**WHAT IS NEEDED**
Among the entries below, take the line with "The image size is (320, 320)." and the line with "Task: Click the scrollbar up arrow", and output them and every line between them exactly, with nothing else.

**SUPPLIED DATA**
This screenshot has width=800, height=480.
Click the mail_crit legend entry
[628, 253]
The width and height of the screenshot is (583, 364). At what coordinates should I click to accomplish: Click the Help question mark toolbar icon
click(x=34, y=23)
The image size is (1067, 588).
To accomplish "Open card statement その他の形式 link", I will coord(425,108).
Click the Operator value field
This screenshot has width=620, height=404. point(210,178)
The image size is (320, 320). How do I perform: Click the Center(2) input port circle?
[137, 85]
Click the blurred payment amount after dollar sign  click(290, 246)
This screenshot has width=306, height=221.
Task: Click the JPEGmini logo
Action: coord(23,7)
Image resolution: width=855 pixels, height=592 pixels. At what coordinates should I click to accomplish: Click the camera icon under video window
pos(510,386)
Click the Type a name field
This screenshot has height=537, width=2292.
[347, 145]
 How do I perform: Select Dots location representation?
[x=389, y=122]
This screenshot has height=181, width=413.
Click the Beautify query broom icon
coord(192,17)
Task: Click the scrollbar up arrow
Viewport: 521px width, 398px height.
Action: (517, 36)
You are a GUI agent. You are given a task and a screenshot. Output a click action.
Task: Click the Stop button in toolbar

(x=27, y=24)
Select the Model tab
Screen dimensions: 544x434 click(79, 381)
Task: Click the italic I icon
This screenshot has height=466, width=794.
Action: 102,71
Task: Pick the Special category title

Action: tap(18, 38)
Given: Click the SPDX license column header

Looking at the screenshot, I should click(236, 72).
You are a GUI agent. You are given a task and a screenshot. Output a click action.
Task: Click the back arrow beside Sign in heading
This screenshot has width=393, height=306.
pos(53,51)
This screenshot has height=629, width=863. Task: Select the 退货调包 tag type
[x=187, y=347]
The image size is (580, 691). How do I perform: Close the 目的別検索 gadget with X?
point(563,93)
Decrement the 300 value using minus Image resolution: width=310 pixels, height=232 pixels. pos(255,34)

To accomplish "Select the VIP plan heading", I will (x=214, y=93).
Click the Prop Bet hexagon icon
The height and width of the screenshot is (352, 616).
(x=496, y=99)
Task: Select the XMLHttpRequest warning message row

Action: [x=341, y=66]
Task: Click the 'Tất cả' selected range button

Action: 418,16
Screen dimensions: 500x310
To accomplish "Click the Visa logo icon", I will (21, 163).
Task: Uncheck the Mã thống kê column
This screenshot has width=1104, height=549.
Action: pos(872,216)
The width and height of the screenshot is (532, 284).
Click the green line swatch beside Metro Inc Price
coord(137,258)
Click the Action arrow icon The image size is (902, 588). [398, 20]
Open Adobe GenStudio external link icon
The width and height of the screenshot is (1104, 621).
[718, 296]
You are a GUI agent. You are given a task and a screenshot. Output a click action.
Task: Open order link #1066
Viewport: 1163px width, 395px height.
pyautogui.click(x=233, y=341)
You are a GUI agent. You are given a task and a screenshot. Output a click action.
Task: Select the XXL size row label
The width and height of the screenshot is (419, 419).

**TASK SOLUTION**
The image size is (320, 320). How do I perform: Click the Center(2) input port circle?
[137, 85]
Click the blurred payment amount after dollar sign  click(290, 246)
This screenshot has width=306, height=221.
Task: Click the JPEGmini logo
Action: coord(23,7)
Image resolution: width=855 pixels, height=592 pixels. At what coordinates should I click to accomplish: Click the camera icon under video window
pos(510,386)
Click the Type a name field
This screenshot has height=537, width=2292.
[347, 145]
 How do I perform: Select Dots location representation?
[x=389, y=122]
This screenshot has height=181, width=413.
Click the Beautify query broom icon
coord(192,17)
Task: Click the scrollbar up arrow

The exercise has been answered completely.